How I built an open-source Slack assistant with persistent semantic memory, powered by any LLM and Mem0's managed memory layer — no vector database required.
The problem with Slack bots and memory
Most AI Slack bots have the memory of a goldfish. Every conversation starts from scratch. You ask it about your sprint goals, it gives a great answer, then three days later you ask a follow-up and it has no idea what you're talking about. You end up re-explaining context constantly.
The commercial solution to this is Claude Tag — a Slack integration that maintains genuine conversational continuity. But it's tied to one provider and not open-source.
slacktag-oss is our attempt to replicate that experience: a Slack bot with real, semantic, persistent memory that works with any LLM — including ones running entirely on your laptop.
What I built
A Python Slack bot with:
- Socket Mode for local dev (no public URL needed), HTTP-ready for prod
- LangChain to abstract LLM calls across any OpenAI-compatible endpoint
- Mem0 managed cloud for semantic memory — no Qdrant, no Pinecone, no infra to run
- Three memory scopes: per-channel, per-thread, per-DM
- Built-in
!clearand!memorycommands - A clean, extensible architecture you can fork and build on
Architecture
Before diving into code, here's the full request lifecycle:
┌─────────────────────────────────────────────────────────────┐
│ Slack │
│ @mention in channel ──┐ │
│ DM to bot ──┼──► Slack Events API │
│ Thread reply ──┘ │ │
└───────────────────────────────────│─────────────────────────┘
│ (Socket Mode / HTTP)
▼
┌─────────────────────────────────────────────────────────────┐
│ slack-bolt (Python) │
│ bot.py ──► router.py ──► handler.py │
│ │ │
│ ┌───────────────┤ │
│ │ │ │
│ ▼ ▼ │
│ Mem0 Client LangChain │
│ (managed) ChatOpenAI │
└────────────────────────────────────────────────────────────-┘
│
▼
┌───────────────────────┐
│ Mem0 Managed Cloud │
│ Vector Embeddings │
│ Entity Extraction │
│ Deduplication │
└───────────────────────┘
The key design decision: Mem0 is the only stateful dependency. There's no database to manage, no Redis, no Qdrant. The bot process itself is stateless — you can restart it freely without losing any memory.
Project structure
slacktag-oss/
├── main.py
├── config/settings.py ← Pydantic settings from .env
├── core/
│ ├── bot.py ← Slack Bolt app + event registration
│ ├── handler.py ← All orchestration logic lives here
│ └── router.py ← Dispatches channel mentions vs DMs
├── memory/
│ ├── base.py ← Abstract interface
│ ├── channel_memory.py ← Channel + thread scoped memory
│ ├── dm_memory.py ← Per-user private memory
│ └── mem0_store.py ← Mem0 client factory
├── llm/client.py ← ChatOpenAI factory
└── tools/registry.py ← Tool plugin stub (v2)
The memory layer: why Mem0
The typical approach to bot memory is a rolling window: keep the last N messages in the prompt. This breaks down fast — context gets stale, important things fall out of the window, and token costs grow linearly.

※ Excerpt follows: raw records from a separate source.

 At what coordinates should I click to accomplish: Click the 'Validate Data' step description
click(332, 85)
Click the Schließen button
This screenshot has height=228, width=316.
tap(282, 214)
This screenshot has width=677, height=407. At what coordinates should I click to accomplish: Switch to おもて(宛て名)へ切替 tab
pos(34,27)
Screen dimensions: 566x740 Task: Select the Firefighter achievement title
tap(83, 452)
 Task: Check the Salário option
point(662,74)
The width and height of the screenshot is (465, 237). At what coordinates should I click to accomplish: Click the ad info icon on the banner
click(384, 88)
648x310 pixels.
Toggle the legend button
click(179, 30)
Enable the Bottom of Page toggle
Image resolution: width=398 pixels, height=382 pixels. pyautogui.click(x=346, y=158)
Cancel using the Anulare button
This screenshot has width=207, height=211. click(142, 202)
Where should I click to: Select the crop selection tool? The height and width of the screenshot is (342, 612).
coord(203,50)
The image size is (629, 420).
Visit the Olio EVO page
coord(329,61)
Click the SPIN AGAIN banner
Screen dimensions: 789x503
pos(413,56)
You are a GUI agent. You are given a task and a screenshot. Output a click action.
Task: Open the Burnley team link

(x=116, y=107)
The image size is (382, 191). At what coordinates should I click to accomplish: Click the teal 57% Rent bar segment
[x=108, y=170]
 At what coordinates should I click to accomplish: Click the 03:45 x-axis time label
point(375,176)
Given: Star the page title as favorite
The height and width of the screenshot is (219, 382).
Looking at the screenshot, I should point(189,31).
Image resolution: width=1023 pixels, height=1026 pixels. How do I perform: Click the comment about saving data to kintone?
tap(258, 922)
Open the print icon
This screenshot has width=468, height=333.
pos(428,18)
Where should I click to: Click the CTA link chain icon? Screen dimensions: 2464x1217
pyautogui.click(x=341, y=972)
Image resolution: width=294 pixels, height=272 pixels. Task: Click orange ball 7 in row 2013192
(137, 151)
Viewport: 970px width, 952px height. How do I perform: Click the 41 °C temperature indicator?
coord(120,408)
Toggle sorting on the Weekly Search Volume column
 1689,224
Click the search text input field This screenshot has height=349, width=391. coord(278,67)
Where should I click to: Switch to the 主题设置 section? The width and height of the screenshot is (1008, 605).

Mem0 takes a different approach. When you store a conversation, it:
- Runs an extraction pass to pull out facts, entities, and preferences
- Deduplicates them against what's already stored
- Indexes them as vector embeddings for semantic retrieval
When you later ask a question, you get back the most relevant past memories — not just the most recent ones. A user's preference mentioned three weeks ago will surface when relevant, even if hundreds of messages happened in between.
Setting up the client
Because we're using Mem0's managed cloud, the entire backend is three lines:
# memory/mem0_store.py
from mem0 import MemoryClient
from config.settings import settings
def get_mem0_client() -> MemoryClient:
return MemoryClient(api_key=settings.MEM0_API_KEY)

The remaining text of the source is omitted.